If the temperature exceeds 140 °C, the ethyl sulfate product tends to react with residual ethanol starting material, producing diethyl ether. If the temperature exceeds 170 °C in a considerable excess of sulfuric acid, the ethyl sulfate breaks down into ethylene and sulfuric acid.

==Reactions==
The mechanism of the formation of ethyl sulfate, diethyl ether, and ethylene is based on the reaction between ethanol and sulfuric acid, which involves protonation of the ethanolic oxygen to form the oxonium ion.

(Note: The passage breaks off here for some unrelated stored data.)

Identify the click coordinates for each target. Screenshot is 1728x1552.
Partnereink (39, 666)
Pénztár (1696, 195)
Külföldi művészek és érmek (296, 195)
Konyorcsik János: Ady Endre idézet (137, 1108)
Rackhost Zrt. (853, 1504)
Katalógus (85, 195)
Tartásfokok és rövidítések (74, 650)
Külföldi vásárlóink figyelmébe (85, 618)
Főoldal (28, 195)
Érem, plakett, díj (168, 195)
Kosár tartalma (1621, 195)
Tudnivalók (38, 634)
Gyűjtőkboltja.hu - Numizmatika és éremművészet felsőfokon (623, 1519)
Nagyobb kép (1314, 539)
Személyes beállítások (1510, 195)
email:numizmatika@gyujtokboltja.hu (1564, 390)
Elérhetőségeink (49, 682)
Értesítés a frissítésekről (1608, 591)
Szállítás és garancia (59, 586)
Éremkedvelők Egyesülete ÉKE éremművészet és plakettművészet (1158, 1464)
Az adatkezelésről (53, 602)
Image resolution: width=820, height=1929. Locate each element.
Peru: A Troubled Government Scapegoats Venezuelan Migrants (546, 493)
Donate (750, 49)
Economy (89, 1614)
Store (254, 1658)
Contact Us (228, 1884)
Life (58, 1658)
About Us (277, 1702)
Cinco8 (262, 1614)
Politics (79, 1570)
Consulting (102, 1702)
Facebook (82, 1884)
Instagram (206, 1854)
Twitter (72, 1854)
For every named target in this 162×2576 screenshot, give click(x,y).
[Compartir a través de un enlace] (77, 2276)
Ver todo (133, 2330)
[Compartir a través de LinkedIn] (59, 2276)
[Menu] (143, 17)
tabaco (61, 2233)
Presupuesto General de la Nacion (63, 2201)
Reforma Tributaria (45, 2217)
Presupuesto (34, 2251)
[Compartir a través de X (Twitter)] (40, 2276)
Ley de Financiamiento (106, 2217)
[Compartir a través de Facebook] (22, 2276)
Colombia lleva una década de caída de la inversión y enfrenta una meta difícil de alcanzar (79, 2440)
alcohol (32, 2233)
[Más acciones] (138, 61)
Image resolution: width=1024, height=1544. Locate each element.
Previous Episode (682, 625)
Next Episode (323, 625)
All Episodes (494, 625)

Ethyl sulfate accumulates in hair after chronic alcohol consumption and its detection can be used as a biomarker for alcohol consumption.

==Salts==
Ethyl sulfate can exist in salt forms, such as sodium ethyl sulfate, potassium ethyl sulfate, and calcium ethyl sulfate. The salt can be formed by adding the according carbonate, or bicarbonate salt. As an example, ethyl sulfate and potassium carbonate forms potassium ethyl sulfate and potassium bicarbonate.